Given exercise
List each line in the data below that contains the string "screenshot".

=== Provided entries ===

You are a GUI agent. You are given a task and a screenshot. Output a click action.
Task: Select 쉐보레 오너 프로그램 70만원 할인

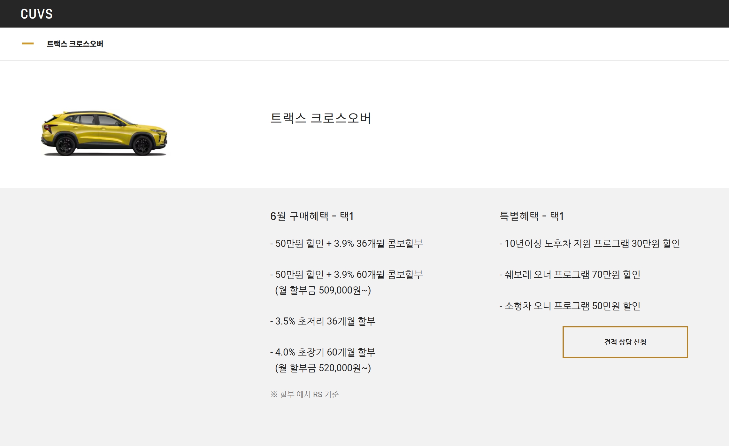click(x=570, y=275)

===
=== Provided entries ===

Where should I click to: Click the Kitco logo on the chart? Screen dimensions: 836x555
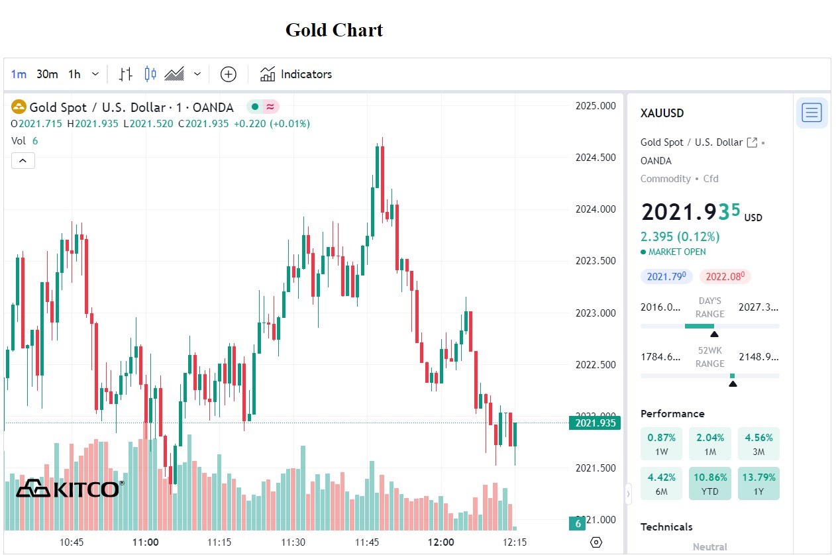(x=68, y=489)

===
=== Provided entries ===

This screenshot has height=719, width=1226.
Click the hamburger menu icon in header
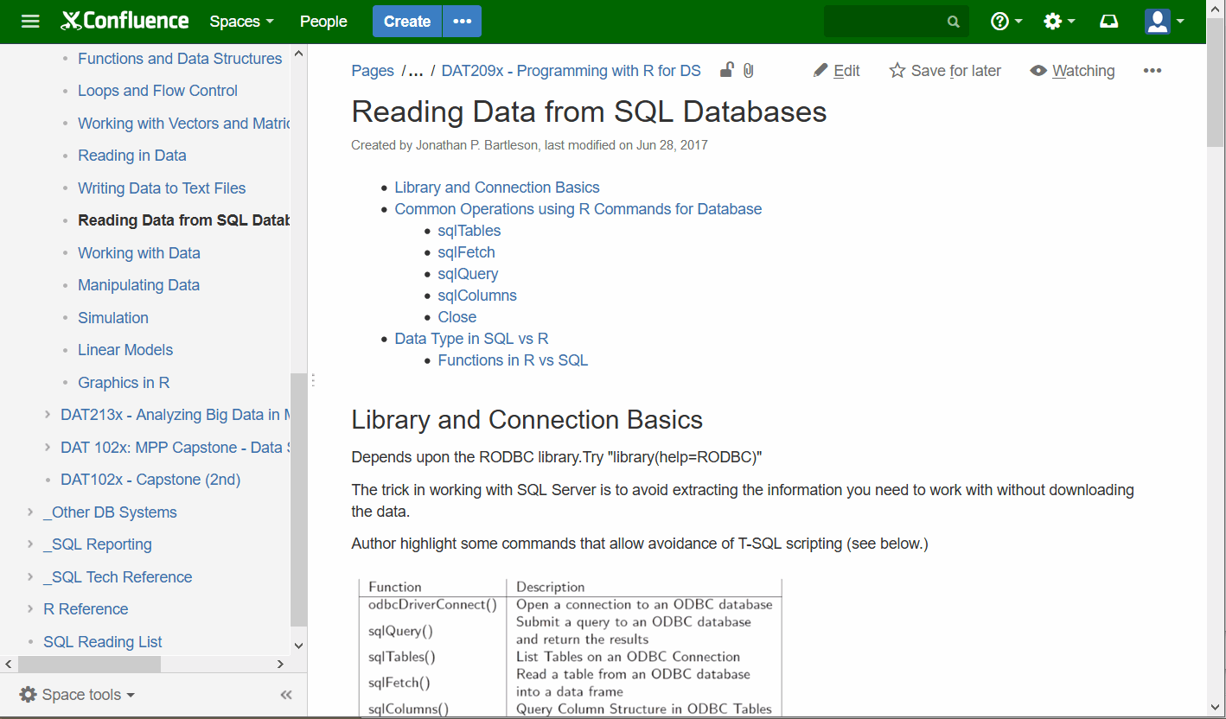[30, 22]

===

Answer below
You are a GUI agent. You are given a task and a screenshot. Output a click action.
This screenshot has height=719, width=1226.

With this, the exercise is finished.